One of the problems with this book is that it reminds you of some many others. You think of Our man in Havana, The Quiet American by Greene and it also sparks off other memories of films. But putting that familiarity to one side the story does slowly start to creep up on you.

Trying to identify with an aged hack who has based himself on a small Arab nation is not something that comes naturally but underneath the old exterior the desire to get the story out still seems to be there.

In many ways it is describing a lost world of foreign correspondents, Fleet Street and newspapers of the old school. Waiting to see how the second half develops.

Review soon…


Thoughts at the halfway point of A Dreambook for Our Time

February 2, 2010

This book takes a while to get going partly because it has such a disorientating start. The lead character emerges from a poison induced coma to find that he is surrounded by the villagers from a small Polish town.

The year is in the early 1960s but for those in the village it could easily be further back in the past as most have an existence dominated by the shadow of the Second World War. The village is also dominated by the nearby woods which are reputed to be the hiding place of a partisan leader as well as the burial ground for war victims. Hitler started to build a bunker complex there and the memories of the events of the war are supported by the physical reminders.

So it is no surprise with all the memories and the general looking back to the past that the main character starts to unfold his own memories. Just what he is doing in the village is unclear but he seems to be looking for someone and the woods and the partisan leader hold the key. But he is also influenced by the experiences of those around him and he seems to be searching for someone he knew in the war.

Full review soonish…


book review – The Story of Mr Sommer – Patrick Suskind

February 1, 2010


“…I’d just been watching a man who all his life was on the run from death.”

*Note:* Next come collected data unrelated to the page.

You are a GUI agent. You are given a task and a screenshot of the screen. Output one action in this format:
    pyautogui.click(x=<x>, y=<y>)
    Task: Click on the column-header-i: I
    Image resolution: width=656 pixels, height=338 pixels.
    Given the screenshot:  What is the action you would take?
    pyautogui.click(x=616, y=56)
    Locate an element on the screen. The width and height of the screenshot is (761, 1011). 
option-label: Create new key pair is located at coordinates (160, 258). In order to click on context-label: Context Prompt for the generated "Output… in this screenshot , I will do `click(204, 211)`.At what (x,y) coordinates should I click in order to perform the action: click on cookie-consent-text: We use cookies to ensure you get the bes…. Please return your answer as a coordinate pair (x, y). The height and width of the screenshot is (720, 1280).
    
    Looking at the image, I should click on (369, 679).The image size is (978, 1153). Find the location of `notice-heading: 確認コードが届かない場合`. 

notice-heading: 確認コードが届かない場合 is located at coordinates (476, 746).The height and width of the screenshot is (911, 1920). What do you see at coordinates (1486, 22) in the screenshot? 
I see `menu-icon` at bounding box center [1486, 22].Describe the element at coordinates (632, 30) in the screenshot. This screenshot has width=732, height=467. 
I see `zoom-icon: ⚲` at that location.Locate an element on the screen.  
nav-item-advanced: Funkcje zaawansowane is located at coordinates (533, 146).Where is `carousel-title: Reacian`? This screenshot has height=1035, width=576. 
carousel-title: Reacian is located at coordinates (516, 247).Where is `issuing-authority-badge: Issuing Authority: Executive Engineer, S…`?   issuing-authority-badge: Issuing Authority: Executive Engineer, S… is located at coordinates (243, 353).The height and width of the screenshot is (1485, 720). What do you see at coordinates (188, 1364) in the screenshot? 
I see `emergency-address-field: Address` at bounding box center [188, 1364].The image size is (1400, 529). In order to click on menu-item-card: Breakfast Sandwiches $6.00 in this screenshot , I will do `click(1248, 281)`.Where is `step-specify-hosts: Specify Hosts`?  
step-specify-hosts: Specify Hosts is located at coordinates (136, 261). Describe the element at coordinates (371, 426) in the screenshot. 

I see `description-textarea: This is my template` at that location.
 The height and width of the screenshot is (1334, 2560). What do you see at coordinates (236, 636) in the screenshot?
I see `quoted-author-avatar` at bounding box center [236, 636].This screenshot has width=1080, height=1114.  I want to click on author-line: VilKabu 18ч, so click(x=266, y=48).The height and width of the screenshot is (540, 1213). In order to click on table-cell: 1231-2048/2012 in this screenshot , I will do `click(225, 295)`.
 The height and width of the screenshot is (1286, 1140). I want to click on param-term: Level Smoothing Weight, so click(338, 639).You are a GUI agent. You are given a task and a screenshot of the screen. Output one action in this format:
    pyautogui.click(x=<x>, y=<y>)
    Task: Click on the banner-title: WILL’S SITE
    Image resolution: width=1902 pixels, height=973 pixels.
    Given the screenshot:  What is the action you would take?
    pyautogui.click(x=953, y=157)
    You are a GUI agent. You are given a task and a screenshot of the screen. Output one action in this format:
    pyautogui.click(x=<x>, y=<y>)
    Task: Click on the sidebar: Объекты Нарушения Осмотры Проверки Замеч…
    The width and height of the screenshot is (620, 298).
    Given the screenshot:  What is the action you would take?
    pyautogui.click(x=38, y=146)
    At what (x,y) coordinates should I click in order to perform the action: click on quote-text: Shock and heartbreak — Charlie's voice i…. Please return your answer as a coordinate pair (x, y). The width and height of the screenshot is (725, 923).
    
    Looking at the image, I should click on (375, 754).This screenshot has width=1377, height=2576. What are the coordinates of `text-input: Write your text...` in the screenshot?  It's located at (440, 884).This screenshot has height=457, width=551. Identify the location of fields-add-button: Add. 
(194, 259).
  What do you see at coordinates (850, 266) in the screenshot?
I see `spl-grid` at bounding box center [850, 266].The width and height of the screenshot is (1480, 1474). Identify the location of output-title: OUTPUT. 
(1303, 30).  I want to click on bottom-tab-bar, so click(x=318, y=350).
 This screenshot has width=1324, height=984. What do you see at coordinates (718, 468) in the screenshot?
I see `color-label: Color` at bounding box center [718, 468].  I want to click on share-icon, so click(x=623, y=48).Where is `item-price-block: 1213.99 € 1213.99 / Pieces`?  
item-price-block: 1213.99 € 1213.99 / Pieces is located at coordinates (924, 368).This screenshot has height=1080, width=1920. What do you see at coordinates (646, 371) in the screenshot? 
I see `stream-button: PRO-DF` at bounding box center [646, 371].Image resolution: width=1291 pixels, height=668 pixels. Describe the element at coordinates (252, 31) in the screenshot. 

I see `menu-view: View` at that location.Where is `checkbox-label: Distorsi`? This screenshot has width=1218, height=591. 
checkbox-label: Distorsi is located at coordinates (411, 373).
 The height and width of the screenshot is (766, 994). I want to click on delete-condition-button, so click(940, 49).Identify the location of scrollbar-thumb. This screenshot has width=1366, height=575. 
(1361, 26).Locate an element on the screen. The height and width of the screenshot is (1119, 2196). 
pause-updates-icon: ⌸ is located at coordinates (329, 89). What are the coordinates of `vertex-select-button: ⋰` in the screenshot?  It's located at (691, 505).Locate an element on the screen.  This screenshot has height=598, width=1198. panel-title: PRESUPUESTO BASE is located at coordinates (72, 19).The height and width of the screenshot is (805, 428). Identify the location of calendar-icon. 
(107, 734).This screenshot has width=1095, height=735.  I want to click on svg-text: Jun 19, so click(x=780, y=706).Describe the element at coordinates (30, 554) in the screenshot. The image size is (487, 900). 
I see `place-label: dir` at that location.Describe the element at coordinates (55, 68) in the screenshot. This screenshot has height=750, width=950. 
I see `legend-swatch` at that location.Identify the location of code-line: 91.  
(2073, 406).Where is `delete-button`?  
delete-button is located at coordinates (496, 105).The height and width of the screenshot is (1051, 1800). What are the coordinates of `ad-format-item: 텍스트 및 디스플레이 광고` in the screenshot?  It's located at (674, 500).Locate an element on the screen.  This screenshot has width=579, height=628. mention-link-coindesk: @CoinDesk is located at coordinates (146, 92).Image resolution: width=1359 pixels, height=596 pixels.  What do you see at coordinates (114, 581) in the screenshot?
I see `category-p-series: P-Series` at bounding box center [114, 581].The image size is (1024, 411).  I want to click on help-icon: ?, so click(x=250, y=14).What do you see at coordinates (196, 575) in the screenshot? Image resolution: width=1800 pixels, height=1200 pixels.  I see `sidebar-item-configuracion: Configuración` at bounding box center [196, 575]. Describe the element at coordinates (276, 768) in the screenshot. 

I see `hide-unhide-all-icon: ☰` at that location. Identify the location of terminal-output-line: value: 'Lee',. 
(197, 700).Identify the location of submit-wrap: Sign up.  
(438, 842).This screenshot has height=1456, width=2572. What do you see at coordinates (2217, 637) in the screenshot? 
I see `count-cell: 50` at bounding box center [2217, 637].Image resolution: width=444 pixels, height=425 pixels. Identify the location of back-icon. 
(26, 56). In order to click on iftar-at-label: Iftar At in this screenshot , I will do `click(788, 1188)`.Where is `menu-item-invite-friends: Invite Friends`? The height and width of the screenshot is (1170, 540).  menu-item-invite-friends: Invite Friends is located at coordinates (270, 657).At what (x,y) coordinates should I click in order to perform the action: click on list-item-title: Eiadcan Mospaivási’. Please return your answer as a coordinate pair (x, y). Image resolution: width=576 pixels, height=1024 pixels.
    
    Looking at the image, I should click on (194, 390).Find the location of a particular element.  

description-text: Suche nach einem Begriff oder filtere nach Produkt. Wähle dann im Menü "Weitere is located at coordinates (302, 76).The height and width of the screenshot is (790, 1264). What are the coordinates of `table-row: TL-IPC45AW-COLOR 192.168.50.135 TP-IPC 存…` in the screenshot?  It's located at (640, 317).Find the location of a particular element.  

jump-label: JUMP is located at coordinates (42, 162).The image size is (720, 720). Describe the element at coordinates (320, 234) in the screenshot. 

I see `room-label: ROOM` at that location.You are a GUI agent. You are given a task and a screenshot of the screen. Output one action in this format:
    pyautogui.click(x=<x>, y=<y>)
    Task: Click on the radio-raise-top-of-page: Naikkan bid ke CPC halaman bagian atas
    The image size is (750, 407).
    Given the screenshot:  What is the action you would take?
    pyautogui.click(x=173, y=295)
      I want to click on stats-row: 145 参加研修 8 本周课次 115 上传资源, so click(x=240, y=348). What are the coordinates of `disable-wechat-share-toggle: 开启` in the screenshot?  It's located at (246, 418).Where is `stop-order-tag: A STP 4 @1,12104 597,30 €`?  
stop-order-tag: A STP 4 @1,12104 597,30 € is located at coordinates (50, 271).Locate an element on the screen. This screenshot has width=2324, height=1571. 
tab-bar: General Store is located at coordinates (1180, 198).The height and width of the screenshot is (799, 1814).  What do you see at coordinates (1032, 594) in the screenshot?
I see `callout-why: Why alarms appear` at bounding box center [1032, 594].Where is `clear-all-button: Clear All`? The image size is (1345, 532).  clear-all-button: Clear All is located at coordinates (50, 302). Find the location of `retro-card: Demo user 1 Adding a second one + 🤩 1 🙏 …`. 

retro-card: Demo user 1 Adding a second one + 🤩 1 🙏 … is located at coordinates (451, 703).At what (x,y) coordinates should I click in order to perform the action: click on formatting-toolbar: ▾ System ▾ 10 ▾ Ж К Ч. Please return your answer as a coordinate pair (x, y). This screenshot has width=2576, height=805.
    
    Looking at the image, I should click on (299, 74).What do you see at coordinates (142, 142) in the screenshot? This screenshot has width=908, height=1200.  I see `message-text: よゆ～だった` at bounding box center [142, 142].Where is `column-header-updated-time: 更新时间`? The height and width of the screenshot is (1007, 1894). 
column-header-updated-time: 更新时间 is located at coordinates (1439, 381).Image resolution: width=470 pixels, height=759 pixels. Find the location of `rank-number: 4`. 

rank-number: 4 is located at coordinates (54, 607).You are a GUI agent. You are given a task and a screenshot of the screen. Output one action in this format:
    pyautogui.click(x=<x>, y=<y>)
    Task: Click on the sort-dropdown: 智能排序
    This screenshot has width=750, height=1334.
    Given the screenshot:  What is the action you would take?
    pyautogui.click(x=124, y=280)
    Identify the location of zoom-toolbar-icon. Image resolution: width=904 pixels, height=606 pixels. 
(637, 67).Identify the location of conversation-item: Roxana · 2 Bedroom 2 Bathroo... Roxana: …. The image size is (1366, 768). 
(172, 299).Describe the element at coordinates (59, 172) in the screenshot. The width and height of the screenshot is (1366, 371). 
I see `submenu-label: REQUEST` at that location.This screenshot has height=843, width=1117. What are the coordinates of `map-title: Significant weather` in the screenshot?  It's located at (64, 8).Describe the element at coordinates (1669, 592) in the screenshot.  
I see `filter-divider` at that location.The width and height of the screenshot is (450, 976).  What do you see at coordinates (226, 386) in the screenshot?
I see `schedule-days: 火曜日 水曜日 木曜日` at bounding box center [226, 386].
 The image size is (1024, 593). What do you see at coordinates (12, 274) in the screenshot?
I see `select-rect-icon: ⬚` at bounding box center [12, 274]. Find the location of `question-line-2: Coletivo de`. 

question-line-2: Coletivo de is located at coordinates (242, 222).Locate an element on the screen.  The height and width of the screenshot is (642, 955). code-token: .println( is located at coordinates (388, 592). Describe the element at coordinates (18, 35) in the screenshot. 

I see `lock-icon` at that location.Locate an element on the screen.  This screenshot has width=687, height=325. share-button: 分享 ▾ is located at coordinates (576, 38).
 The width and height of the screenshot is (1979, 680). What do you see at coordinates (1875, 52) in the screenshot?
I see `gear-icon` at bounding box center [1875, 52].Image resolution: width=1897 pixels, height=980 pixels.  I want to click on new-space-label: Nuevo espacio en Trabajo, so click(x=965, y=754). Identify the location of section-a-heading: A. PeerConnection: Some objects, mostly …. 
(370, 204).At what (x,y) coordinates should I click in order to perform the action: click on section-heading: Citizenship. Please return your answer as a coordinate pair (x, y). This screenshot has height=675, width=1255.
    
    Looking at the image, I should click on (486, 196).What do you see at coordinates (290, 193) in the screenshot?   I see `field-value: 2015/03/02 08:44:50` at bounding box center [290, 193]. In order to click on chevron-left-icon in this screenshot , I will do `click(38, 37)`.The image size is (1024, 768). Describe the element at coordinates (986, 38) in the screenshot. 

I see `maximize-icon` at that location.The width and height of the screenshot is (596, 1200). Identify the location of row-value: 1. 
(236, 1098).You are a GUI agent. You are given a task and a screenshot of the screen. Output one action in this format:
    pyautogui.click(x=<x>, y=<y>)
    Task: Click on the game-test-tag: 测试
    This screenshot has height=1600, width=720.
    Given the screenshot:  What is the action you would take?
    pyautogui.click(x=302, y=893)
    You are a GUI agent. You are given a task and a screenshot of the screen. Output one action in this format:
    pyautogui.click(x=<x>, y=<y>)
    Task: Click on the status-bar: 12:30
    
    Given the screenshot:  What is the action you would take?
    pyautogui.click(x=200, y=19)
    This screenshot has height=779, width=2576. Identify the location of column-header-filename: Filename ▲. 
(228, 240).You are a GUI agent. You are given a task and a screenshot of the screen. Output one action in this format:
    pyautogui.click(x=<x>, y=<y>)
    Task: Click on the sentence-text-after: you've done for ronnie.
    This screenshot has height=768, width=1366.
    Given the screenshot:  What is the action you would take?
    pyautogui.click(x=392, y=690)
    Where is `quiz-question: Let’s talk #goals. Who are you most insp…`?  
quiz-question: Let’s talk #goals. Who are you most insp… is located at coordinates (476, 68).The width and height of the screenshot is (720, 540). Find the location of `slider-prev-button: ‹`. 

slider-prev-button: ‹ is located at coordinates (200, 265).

Sometimes books should stand out against the conventional novel offering an experience that is different but just as valuable. The reason why this book first stood out in a shop that displays its books stacked up on a circular table was because of the illustration on the front and the quality of the paper.

This tale of growing up is interspersed with lovely illustrations that at first make you mistakenly think that this is a children’s book. Its audience is squarely adult with the tale of growing up in a village in Germany one that has its lighter moments but also has a darker side.

What you find as a reader going through the collection of anecdotes that are linked with the background presence of Mr Sommer is that you find yourself nodding with not necessarily the same exact memories but certainly the same feelings of inadequacy that the young author feels as he tried to deal with girls, bitter old piano teachers and the demands of his TV loathing parents.

The main focus of the story is the elusive and mysterious Mr Sommer who spends his time strolling round the countryside walking constantly inviting both childish ridicule as well as adult suspicion about what is his driving force. Is he claustrophobic or is he running away from a dull marriage? You don’t find out for a long time that he is running away from death in perhaps the only way he knows how a very literal escape.

Although there are a few anecdotes here with the family, bicycle and piano teacher being unwrapped next to the Sommer overarching story it is the sense of change as the main character grows up that unites them all. He is writing about a period when television is just emerging, cars are starting to crop up on the roads and the isolation of the little villages is coming to an end. In many senses Sommer is a character that is stuck in the past opting to walk and refusing the chance to get a lift in a car and spurning possessions.

The ending is a very sharp reminder that some events can shape a life forever and some of the moments of extreme tragedy we witness as children can imprint on our minds and stay there influencing thoughts about the world.


bookmark of the week

January 31, 2010


Clearing out some old bookselves I came across this Lord of the Rings bookmark with the blurb about “one ring to rule them…”. It is one of those film promotional bookmarks that crops u in books shops for a while to tie-in with the film.